» SOURCE TEXT:
——————————
When talking about Dead Pixels, we do not mean the mildly popular British sitcom about three friends fixated on a fictitious online role-playing game, but pixels on an LCD that aren’t working properly: failing to reproduce the correct light levels.

Starting with the basics, on a standard TFT display, a pixel consists of three sub-pixels: red, green and blue. When for some reason one of those sub-pixels is stuck in the wrong position blocking the light from passing through that layer, a small dark dot appears on the screen – that’s the bad dead pixel. When, however, the entire pixel is stuck in the wrong position opposing to the one above, this allows all light to pass through that layer and creates a white pixel which we can call a bright or lit bad pixel. There is another version of that lit bad pixel, and that is a little dot that is either red, green or blue depending on which sub-pixel happens to be stuck permanently letting the light through. While there are more scenarios where a pixel can be faulty, these three summarise the most common situations pretty well.

dead pixel
bad sub-pixels

We have created a simple test that lets you check if your screen has any bad pixels. If you’d like to check it out click the button below. It basically lights up the entire screen in either one of the five colors concerned so that a tiny dot that is different becomes apparent. This is also how technicians sometimes fix the problem; by switching all those colors on your screen you are resetting the stuck crystals. Another method would be applying a slight pressure to where the bad pixel is located on the turned off screen, turning it back on and then releasing the pressure. If they are not completely dead, hopefully, one of those methods can put them back to the right position.
——————————
» AVAILABLE RECORDS:
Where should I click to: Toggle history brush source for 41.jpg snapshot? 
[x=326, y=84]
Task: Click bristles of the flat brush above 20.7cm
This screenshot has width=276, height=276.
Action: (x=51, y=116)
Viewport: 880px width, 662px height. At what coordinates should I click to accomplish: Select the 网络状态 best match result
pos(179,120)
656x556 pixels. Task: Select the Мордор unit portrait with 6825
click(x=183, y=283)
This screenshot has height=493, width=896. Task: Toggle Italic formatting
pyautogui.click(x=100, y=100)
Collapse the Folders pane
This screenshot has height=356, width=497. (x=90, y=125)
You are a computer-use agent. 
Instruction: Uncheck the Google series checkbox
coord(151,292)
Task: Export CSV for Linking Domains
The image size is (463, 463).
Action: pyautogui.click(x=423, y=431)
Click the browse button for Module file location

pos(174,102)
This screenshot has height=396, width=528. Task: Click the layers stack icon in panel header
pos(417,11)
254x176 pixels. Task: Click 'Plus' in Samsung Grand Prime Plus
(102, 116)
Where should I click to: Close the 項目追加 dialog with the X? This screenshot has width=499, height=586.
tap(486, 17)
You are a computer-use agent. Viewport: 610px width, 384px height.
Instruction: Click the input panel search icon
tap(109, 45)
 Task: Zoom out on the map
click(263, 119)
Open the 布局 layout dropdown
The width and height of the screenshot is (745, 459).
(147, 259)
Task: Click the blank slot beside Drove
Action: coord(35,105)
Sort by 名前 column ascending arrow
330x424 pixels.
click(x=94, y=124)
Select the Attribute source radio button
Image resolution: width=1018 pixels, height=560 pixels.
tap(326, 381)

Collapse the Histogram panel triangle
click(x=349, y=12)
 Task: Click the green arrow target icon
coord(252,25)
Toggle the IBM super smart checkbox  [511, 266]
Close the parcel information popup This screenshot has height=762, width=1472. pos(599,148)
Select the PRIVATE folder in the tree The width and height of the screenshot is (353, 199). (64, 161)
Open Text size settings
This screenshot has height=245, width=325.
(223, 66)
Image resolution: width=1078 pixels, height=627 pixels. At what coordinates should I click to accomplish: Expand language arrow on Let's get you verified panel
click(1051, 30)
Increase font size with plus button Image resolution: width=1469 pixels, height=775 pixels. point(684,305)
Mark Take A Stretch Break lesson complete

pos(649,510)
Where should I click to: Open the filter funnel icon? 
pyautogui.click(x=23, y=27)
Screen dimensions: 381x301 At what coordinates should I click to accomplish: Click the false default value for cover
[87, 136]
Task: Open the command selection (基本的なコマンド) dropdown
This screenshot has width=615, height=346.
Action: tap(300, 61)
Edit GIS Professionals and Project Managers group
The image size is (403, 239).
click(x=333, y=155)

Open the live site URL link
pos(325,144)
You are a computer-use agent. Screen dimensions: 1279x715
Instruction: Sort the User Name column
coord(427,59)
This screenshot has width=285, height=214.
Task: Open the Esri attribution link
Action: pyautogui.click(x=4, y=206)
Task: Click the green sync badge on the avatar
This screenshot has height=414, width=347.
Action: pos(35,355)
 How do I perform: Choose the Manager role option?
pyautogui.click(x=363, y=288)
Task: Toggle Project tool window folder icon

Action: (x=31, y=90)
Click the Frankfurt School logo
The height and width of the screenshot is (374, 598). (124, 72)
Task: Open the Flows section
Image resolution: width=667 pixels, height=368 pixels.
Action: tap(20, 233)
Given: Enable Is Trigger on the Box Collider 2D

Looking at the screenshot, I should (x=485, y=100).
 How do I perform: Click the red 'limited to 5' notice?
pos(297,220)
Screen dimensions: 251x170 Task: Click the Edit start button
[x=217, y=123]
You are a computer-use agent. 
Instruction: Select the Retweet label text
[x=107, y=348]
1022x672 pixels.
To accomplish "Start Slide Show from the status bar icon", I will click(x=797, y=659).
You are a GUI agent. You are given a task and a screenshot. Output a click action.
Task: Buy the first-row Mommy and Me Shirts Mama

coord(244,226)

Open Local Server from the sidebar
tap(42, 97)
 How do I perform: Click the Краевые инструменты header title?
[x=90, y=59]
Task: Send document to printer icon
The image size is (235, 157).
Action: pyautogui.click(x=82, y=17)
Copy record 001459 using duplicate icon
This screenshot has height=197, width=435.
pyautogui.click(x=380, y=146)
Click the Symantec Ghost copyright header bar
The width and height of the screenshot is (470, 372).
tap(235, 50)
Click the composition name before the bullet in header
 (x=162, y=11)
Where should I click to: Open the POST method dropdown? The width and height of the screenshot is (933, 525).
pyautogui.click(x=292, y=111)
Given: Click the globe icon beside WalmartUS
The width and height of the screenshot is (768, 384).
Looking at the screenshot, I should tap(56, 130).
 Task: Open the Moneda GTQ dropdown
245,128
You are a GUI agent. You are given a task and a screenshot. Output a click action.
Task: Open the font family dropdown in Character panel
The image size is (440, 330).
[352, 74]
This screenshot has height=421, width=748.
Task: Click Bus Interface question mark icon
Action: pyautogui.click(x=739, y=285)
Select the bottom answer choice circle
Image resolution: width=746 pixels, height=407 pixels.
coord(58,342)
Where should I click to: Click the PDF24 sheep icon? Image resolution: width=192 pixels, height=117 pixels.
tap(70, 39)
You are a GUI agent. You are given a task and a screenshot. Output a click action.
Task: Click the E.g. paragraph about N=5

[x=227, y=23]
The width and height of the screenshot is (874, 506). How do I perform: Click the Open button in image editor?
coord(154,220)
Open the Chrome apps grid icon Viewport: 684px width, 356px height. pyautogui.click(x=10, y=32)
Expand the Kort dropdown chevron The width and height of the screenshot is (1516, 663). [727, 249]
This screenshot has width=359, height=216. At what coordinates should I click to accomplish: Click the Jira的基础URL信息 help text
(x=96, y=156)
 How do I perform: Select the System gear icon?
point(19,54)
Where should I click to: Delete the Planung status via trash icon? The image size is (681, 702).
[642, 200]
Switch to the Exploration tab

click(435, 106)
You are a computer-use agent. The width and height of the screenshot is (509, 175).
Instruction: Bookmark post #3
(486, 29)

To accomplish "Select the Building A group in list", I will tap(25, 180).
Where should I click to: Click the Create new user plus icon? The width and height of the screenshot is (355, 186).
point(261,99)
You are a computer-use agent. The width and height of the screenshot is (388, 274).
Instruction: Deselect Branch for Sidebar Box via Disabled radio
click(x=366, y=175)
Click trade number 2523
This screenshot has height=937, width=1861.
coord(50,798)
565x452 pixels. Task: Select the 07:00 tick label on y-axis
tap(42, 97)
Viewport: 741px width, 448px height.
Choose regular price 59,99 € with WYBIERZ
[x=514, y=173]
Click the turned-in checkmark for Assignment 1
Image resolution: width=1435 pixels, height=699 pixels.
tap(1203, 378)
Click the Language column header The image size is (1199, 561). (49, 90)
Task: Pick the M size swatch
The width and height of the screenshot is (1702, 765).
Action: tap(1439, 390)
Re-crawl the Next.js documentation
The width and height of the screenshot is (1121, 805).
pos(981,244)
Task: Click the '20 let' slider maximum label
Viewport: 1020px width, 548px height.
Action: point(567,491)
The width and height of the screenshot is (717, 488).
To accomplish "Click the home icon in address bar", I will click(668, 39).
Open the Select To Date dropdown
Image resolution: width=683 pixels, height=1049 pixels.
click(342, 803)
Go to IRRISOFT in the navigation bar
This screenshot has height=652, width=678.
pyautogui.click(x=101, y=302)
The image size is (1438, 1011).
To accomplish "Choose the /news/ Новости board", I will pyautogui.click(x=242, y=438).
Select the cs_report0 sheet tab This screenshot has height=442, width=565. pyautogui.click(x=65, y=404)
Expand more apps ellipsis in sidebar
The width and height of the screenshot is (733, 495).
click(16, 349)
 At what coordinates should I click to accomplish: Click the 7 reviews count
——————————
» EXERCISES:
**A.** Set down, word for word, the part of the dead pixels text from "Starting with the" to "situations pretty well.".
**B.** In the records, extract every line from the line with "Task: Click the green sync" to the line with "Action: pyautogui.click(x=739, y=285)", both ends included, and reproduce them unchanged.

» PER-TASK ANSWERS:
**A.**
Starting with the basics, on a standard TFT display, a pixel consists of three sub-pixels: red, green and blue. When for some reason one of those sub-pixels is stuck in the wrong position blocking the light from passing through that layer, a small dark dot appears on the screen – that’s the bad dead pixel. When, however, the entire pixel is stuck in the wrong position opposing to the one above, this allows all light to pass through that layer and creates a white pixel which we can call a bright or lit bad pixel. There is another version of that lit bad pixel, and that is a little dot that is either red, green or blue depending on which sub-pixel happens to be stuck permanently letting the light through. While there are more scenarios where a pixel can be faulty, these three summarise the most common situations pretty well.

**B.**
Task: Click the green sync badge on the avatar
This screenshot has height=414, width=347.
Action: pos(35,355)
 How do I perform: Choose the Manager role option?
pyautogui.click(x=363, y=288)
Task: Toggle Project tool window folder icon

Action: (x=31, y=90)
Click the Frankfurt School logo
The height and width of the screenshot is (374, 598). (124, 72)
Task: Open the Flows section
Image resolution: width=667 pixels, height=368 pixels.
Action: tap(20, 233)
Given: Enable Is Trigger on the Box Collider 2D

Looking at the screenshot, I should (x=485, y=100).
 How do I perform: Click the red 'limited to 5' notice?
pos(297,220)
Screen dimensions: 251x170 Task: Click the Edit start button
[x=217, y=123]
You are a computer-use agent. 
Instruction: Select the Retweet label text
[x=107, y=348]
1022x672 pixels.
To accomplish "Start Slide Show from the status bar icon", I will click(x=797, y=659).
You are a GUI agent. You are given a task and a screenshot. Output a click action.
Task: Buy the first-row Mommy and Me Shirts Mama

coord(244,226)

Open Local Server from the sidebar
tap(42, 97)
 How do I perform: Click the Краевые инструменты header title?
[x=90, y=59]
Task: Send document to printer icon
The image size is (235, 157).
Action: pyautogui.click(x=82, y=17)
Copy record 001459 using duplicate icon
This screenshot has height=197, width=435.
pyautogui.click(x=380, y=146)
Click the Symantec Ghost copyright header bar
The width and height of the screenshot is (470, 372).
tap(235, 50)
Click the composition name before the bullet in header
 (x=162, y=11)
Where should I click to: Open the POST method dropdown? The width and height of the screenshot is (933, 525).
pyautogui.click(x=292, y=111)
Given: Click the globe icon beside WalmartUS
The width and height of the screenshot is (768, 384).
Looking at the screenshot, I should tap(56, 130).
 Task: Open the Moneda GTQ dropdown
245,128
You are a GUI agent. You are given a task and a screenshot. Output a click action.
Task: Open the font family dropdown in Character panel
The image size is (440, 330).
[352, 74]
This screenshot has height=421, width=748.
Task: Click Bus Interface question mark icon
Action: pyautogui.click(x=739, y=285)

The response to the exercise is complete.